Bio:  Ms. Jill Marlowe is the Agency’s Digital Transformation Officer, and leads the Agency to conceive, architect, and accelerate enterprise digital solutions that transform NASA's work, workforce and workplace to achieve bolder missions faster and more affordably than ever before. In this role, she first defined and refines NASA’s digital transformation vision, strategy, and policies to accelerate NASA’s transformation progress focused on four targets: engineering, discovery, program/project management decision making, business operations. She partners with internal/external organizations to plan, coordinate and integrate implementation activities exercising five digital levers to accelerate progress: interoperable architectures, process transformation, maximizing data, common tools, inclusive teaming.

Prior to this role, Ms. Marlowe was the Associate Center Director, Technical, at NASA’s Langley Research Center in Hampton, Virginia. Ms. Marlowe led strategy and transformation of the center’s technical capabilities to assure NASA’s future mission success. In this role, she focused on accelerating Langley’s internal and external collaborations as well as the infusion of digital technologies critical for the center to thrive as a modern federal laboratory in an ever more digitally-enabled, hyper-connected, fast-paced, and globally-competitive world.

In 2008, Ms. Marlowe was selected to the Senior Executive Service as the Deputy Director for Engineering at NASA Langley, and went on to serve as the center’s Engineering Director and Research Director. With the increasing responsibility and scope of these roles, Ms. Marlowe has a broad range of leadership experiences that include: running large organizations of 500 - 1,000 people to deliver solutions to every one of NASA’s mission directorates; sustaining and morphing a diverse portfolio of technical capabilities spanning aerosciences, structures & materials, intelligent flight systems, space flight instruments, and entry descent & landing systems; assuring safe operation of over two-million square feet of laboratories and major facilities; architecting partnerships with universities, industry and other government agencies to leverage and advance NASA’s goals; project management of technology development and flight test experiments; and throughout all of this, incentivizing innovation in very different organizational cultures spanning foundational research, technology invention, flight design and development engineering, and operations. She began her NASA career in 1990 as a structural analyst developing numerous space flight instruments to characterize Earth’s atmosphere.

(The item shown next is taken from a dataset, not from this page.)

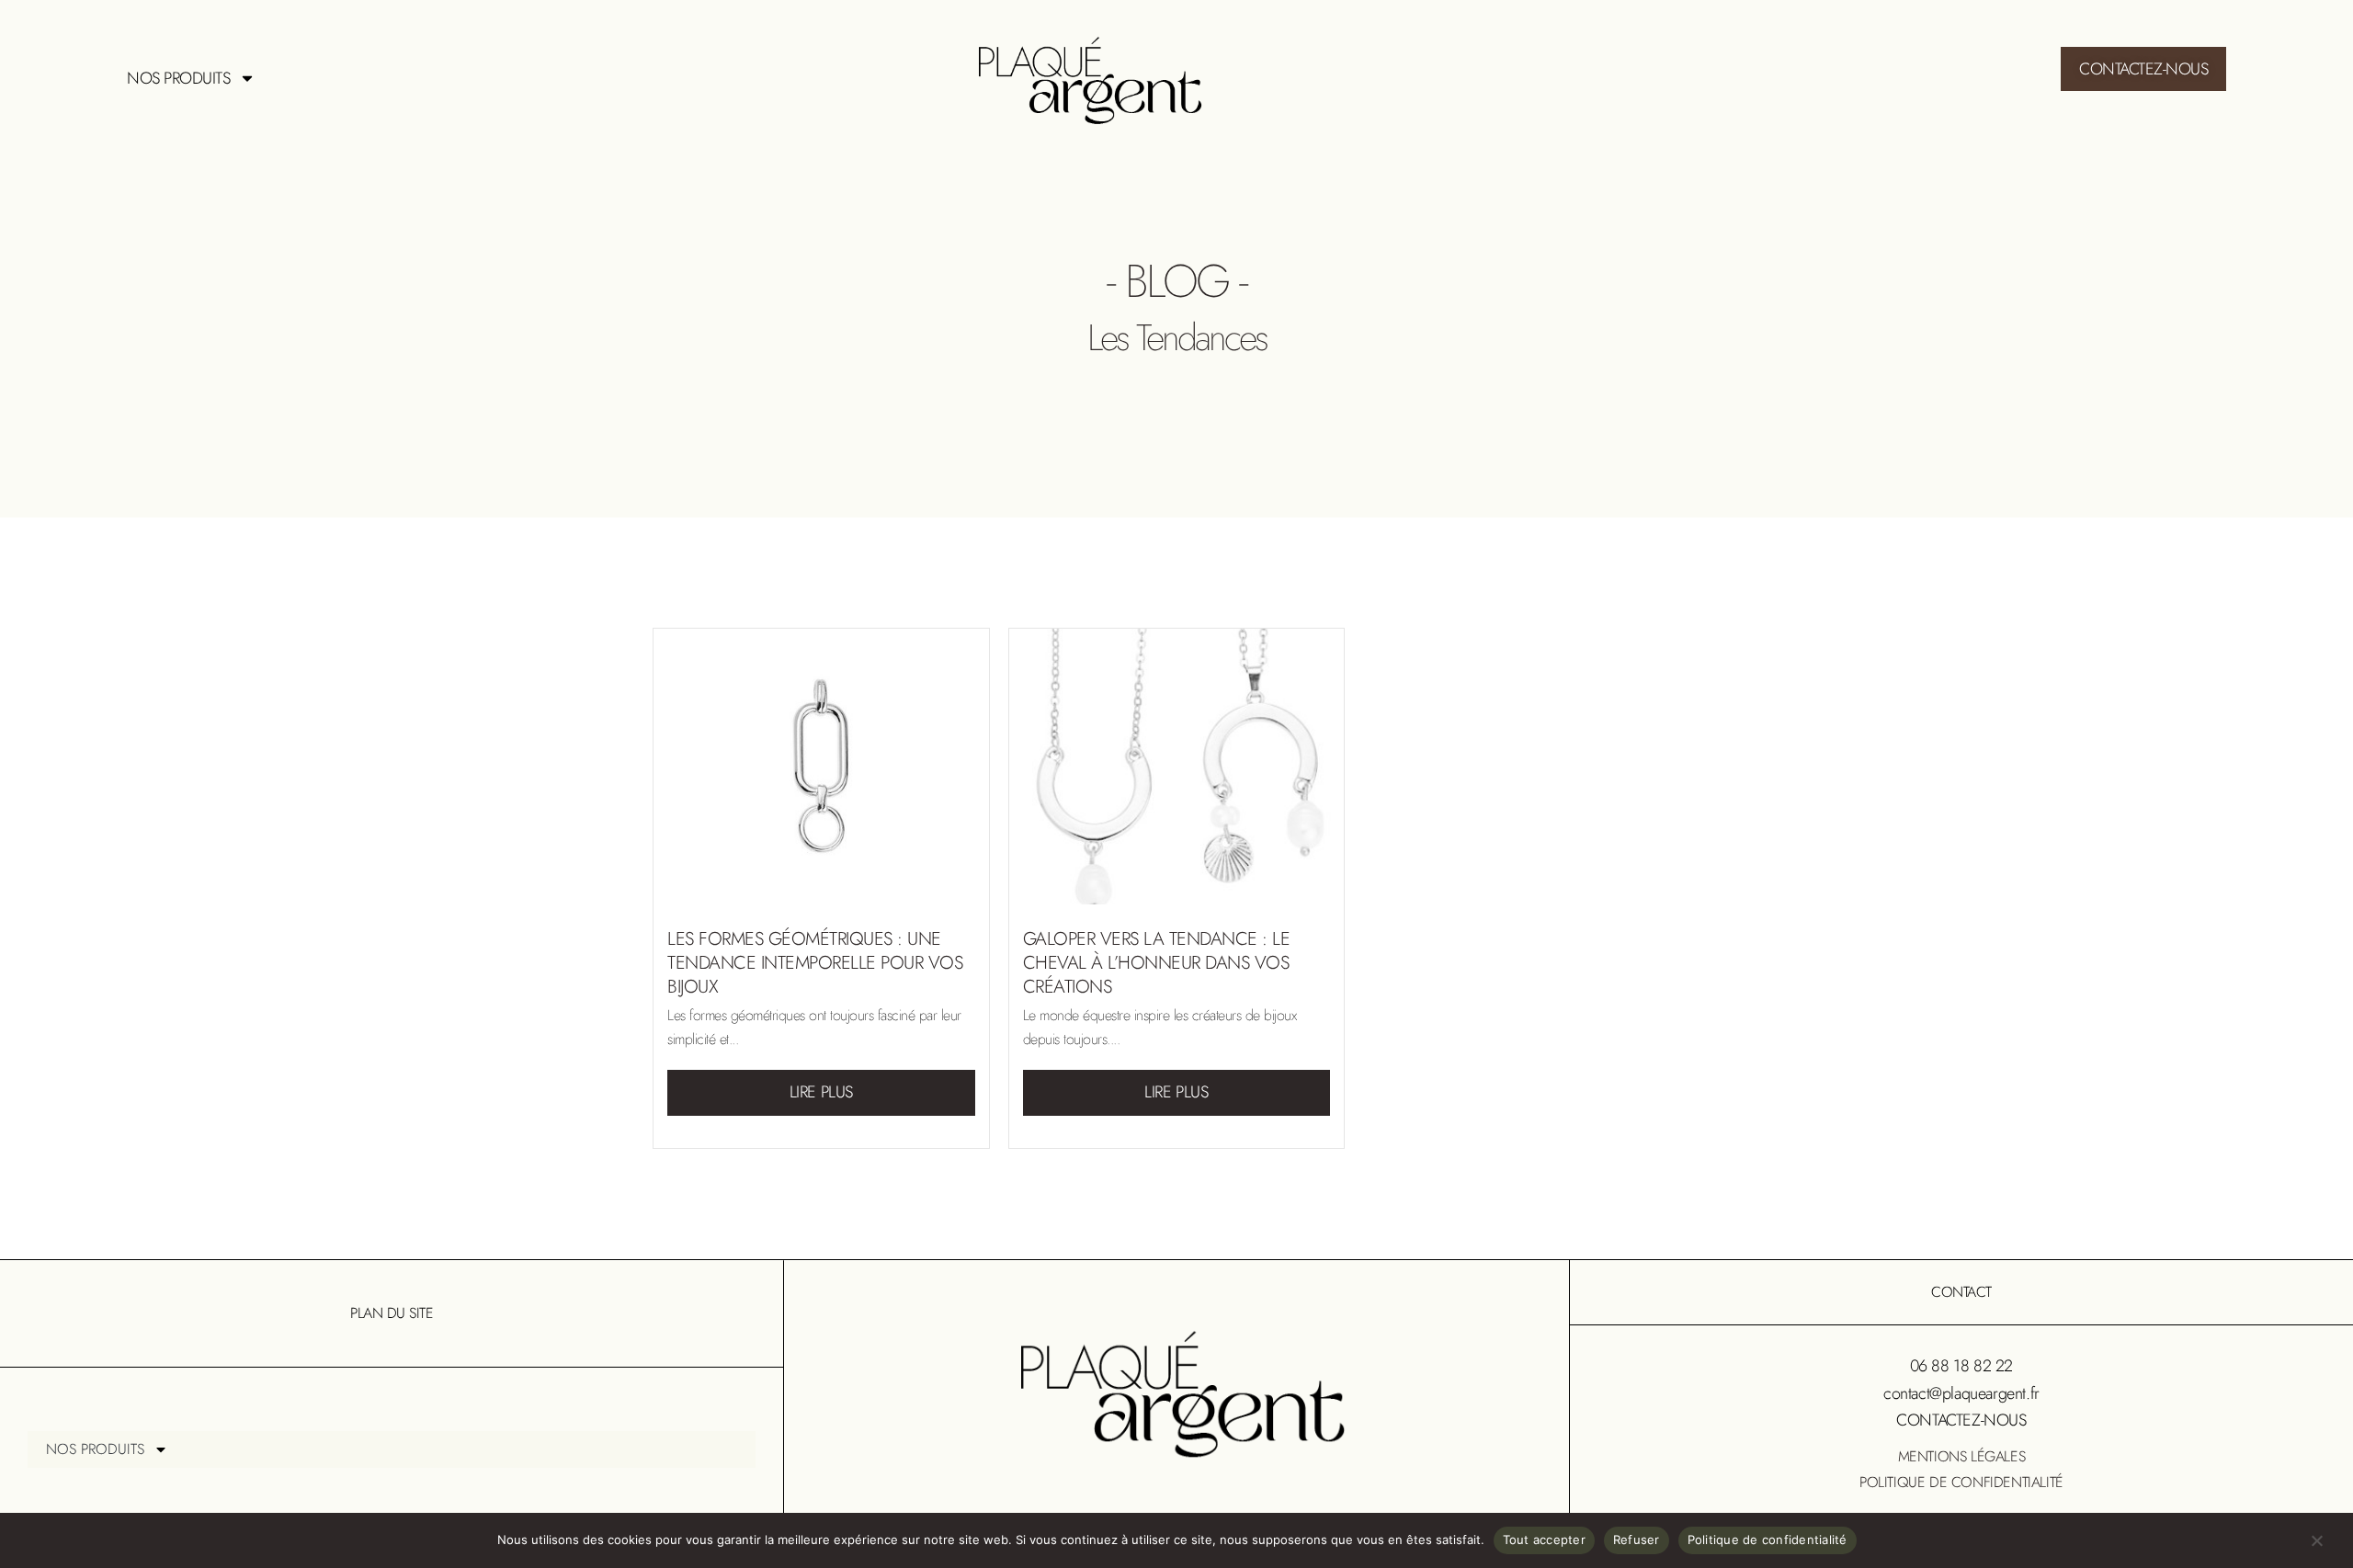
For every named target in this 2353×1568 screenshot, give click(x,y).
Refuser (1636, 1539)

Ms. Marlowe’s formal education includes a Bachelor of Science degree in Aerospace and Ocean Engineering from Virginia Tech in 1988, a Master of Science in Mechanical Engineering from Rensselaer Polytechnic Institute in 1990, and a Degree of Engineer in Civil and Environmental Engineering at George Washington University in 1997. She serves on advisory boards for Virginia Tech’s Aerospace & Ocean Engineering Department, the Virginia Tech Center for Research in Aero/Hydrodynamic Technologies, Sandia National Laboratory’s Engineering Sciences Research Foundation, and Cox Communications Digitally Inclusive Communities (regional). She is an AIAA Fellow, and her recognition includes a Meritorious Presidential Rank Award, two NASA Outstanding Leadership Medals, election to the Virginia Tech Academy of Aerospace & Ocean Engineering Excellence, and being voted the 2017 NASA Champion of Innovation. She lives in southeastern Virginia with her husband and the youngest of their three children and their energetic labradoodle.